This case is a procedural decision from the Federal Court of Australia about access to court documents. It does not decide the underlying commercial contract dispute between UIL (Singapore) Pte Ltd and the Wollongong Coal-related respondents. Instead, it deals with a later question that often matters in commercial litigation: when can someone who is not a party to the case inspect and copy documents on the court file?
The proceeding had been on foot since 2020. The trial commenced on 8 December 2025 and judgment was reserved on 10 February 2026. On that same day, a request for non-party access to documents was received by a Judicial Registrar. The request was made by Hall & Wilcox, acting for Trafigura Pte Ltd and Trafigura India PVT Ltd. The judgment states that those Trafigura entities were involved in separate proceedings in the Commercial Court of England and Wales against, among others, UIL.

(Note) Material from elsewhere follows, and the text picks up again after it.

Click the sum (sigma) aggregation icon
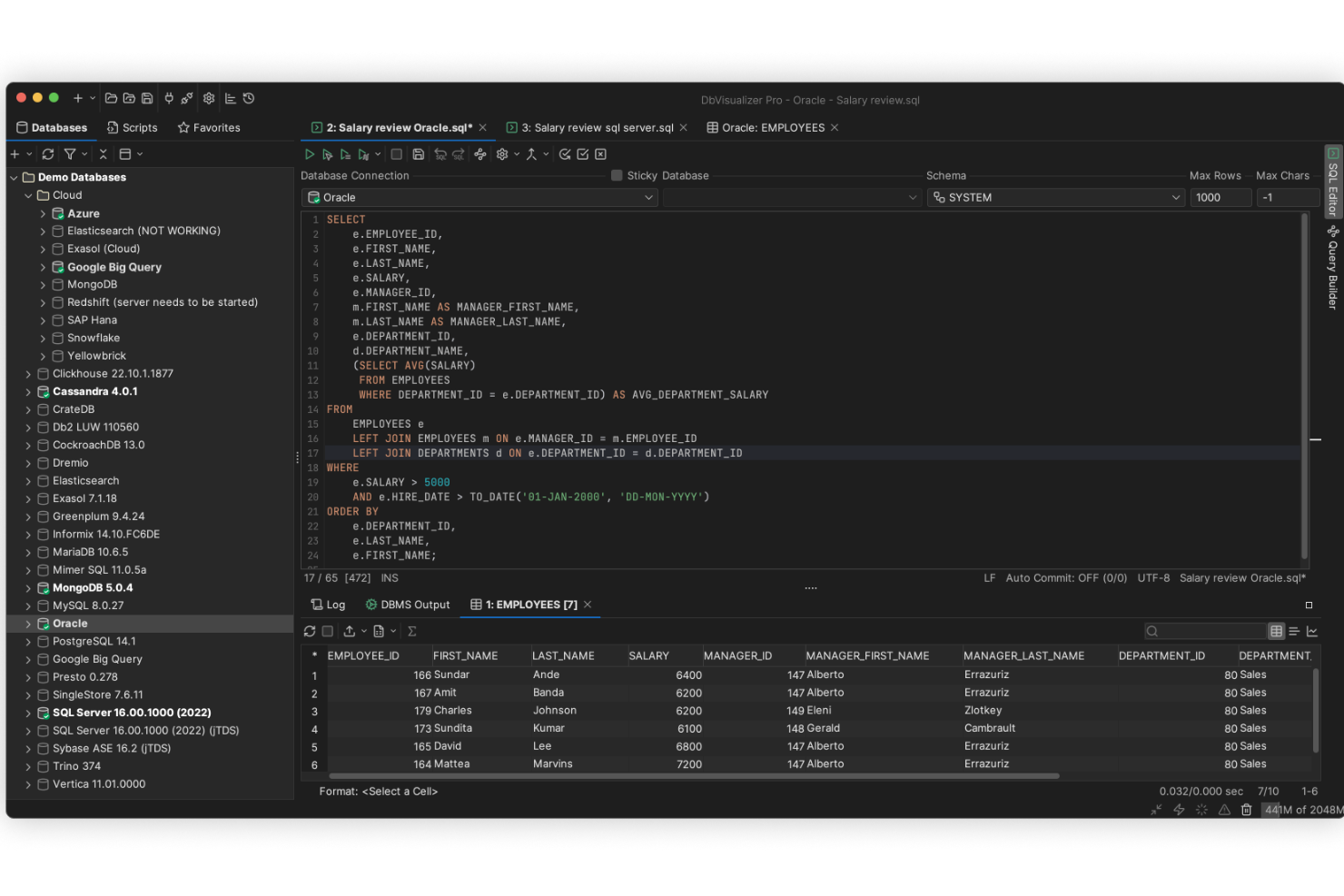This screenshot has width=1344, height=896. [411, 630]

The documents sought were not pleadings or originating process. They were written submissions filed in the Australian proceeding: outlines of submissions dated 10 November 2025, 24 November 2025 and 1 December 2025, plus both parties' closing submissions filed on 3 February 2026 and reply closings filed on 6 February 2026. The Court noted that the request itself mistakenly referred to some 2024 dates, but treated that as an obvious error because no submissions had been filed on those dates in 2024.
The key factual point was that all of the requested documents had been referred to and relied on during a trial conducted in open court. There were no relevant suppression orders sought or obtained in relation to them. That point drove the result.